Ce que je respecte en mon prochain, ce ne sont pas les dons de la nature ou les charmes de la fortune ; ce n’est ni son bœuf, ni son âne, ni sa servante, comme dit le Décalogue ; ce n’est pas même le salut que j’attends de lui en échange du mien : c’est sa qualité d’homme.

La Justice est donc une faculté de l’âme, la première de toutes, celle qui constitue l’être social ; mais elle n’est pas rien qu’une faculté : elle est une idée, un rapport, une équation. Comme faculté elle est susceptible de développement ; c’est ce développement qui constituera, ainsi qu’on le verra plus tard, l’éducation de l’humanité. Comme équation elle ne présente rien de variable, d’arbitraire et d’antinomique ; elle est absolue et immuable comme toute loi, et, comme toute loi encore, hautement intelligible. C’est par elle que les faits de la vie sociale, indéterminés de leur nature et contradictoires, deviennent susceptibles de définition et d’ordre.

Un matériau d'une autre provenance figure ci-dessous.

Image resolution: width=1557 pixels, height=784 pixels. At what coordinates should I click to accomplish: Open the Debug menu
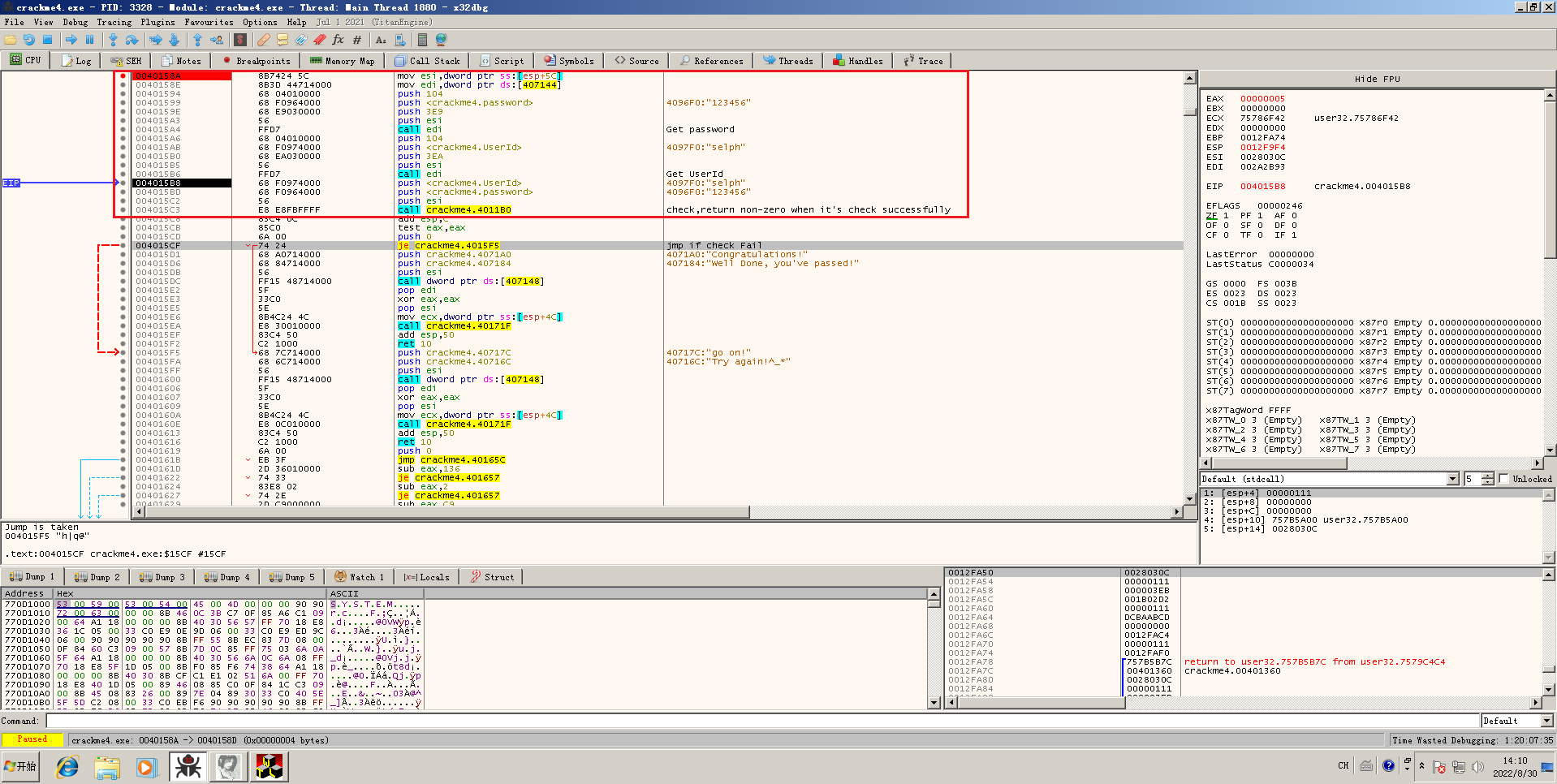tap(75, 22)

Il suit de là que la Justice, conçue comme rapport obligatoire en même temps que comme réalité animique, ne peut plus, par la déduction de sa notion, aboutir à la subversion d’elle-même, ainsi qu’il est arrivé à tous les systèmes, religieux ou non-religieux, qui ont prétendu en donner la formule, et ce qui ne manquerait pas d’arriver encore si, comme on en accuse la Révolution, la substitution des Droits de l’homme au respect d’en haut devait avoir pour résultat de faire de l’homme un autolâtre, c’est-à-dire un Dieu.